§ **INSTRUCTIONS FOR THE TASK**: Print the records below that start at the line containing "The image size is (1764, 1176)." and end at the line containing "tap(61, 14)", both ends included, exactly as they appear.

§ **GIVEN ENTRIES**:
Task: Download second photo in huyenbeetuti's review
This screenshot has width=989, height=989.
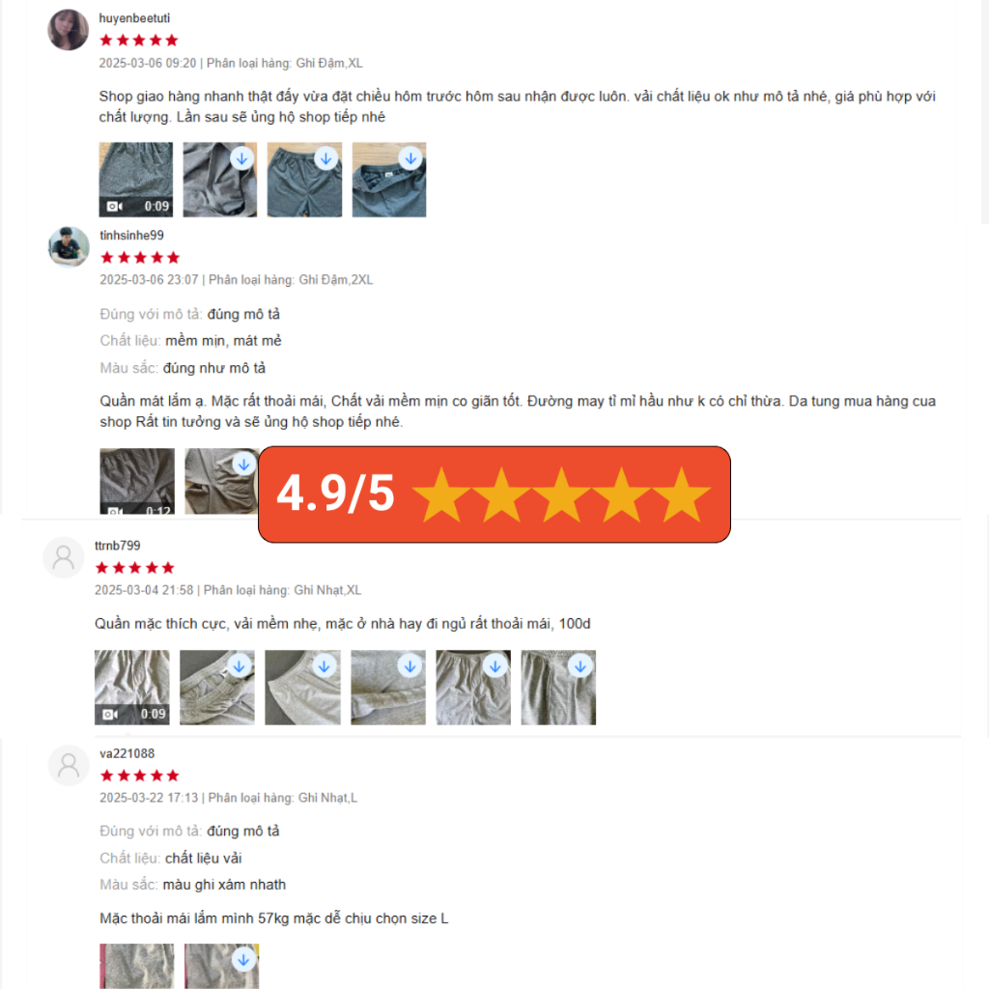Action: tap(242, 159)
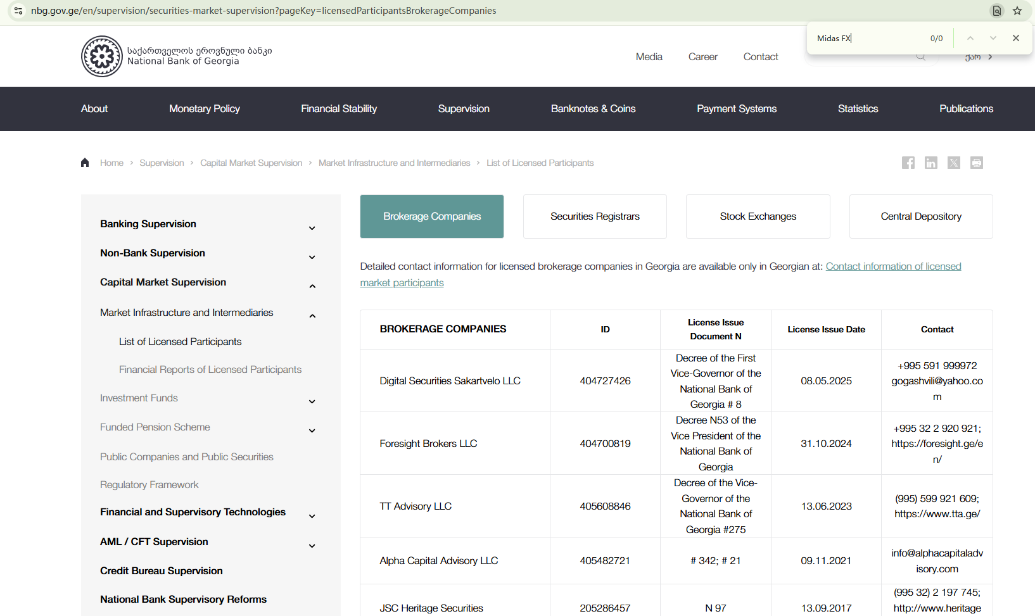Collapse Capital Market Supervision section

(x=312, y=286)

* * *

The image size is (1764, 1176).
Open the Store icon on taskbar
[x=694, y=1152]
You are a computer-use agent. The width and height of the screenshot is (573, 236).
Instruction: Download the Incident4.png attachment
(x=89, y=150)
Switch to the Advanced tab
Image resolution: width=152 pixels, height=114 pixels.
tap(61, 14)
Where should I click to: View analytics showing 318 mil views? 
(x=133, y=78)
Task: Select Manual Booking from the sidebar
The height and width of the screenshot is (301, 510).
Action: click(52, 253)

==

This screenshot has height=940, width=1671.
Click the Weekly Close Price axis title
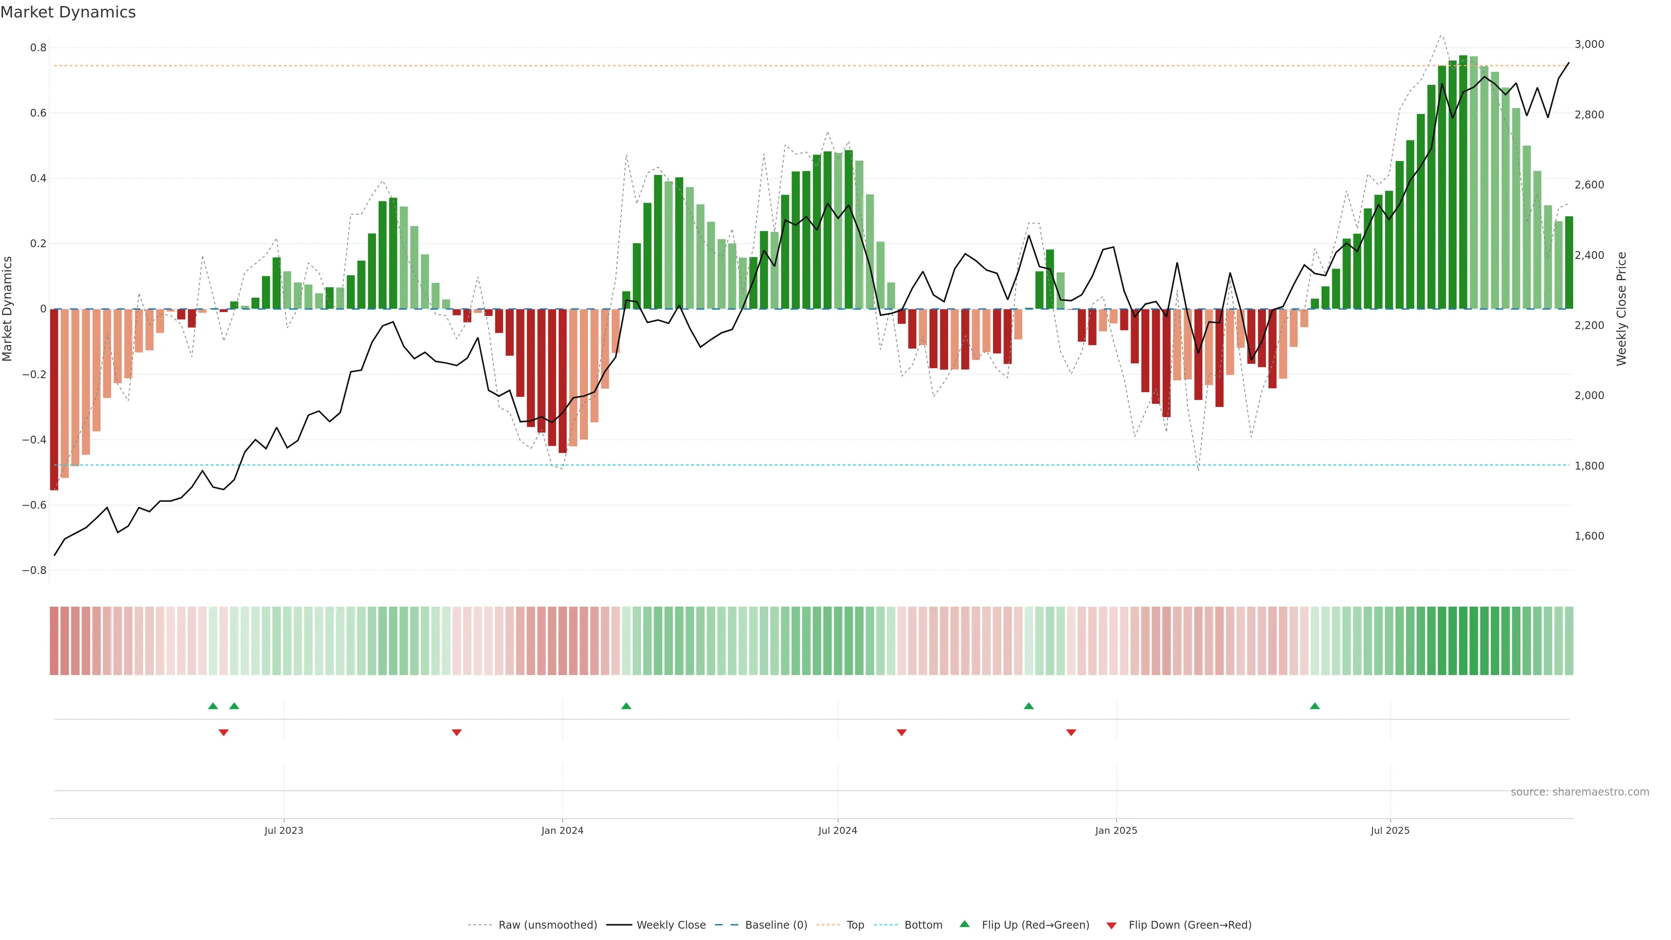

§ **THE SOLUTION**:
The image size is (1764, 1176).
Open the Store icon on taskbar
[x=694, y=1152]
You are a computer-use agent. The width and height of the screenshot is (573, 236).
Instruction: Download the Incident4.png attachment
(x=89, y=150)
Switch to the Advanced tab
Image resolution: width=152 pixels, height=114 pixels.
tap(61, 14)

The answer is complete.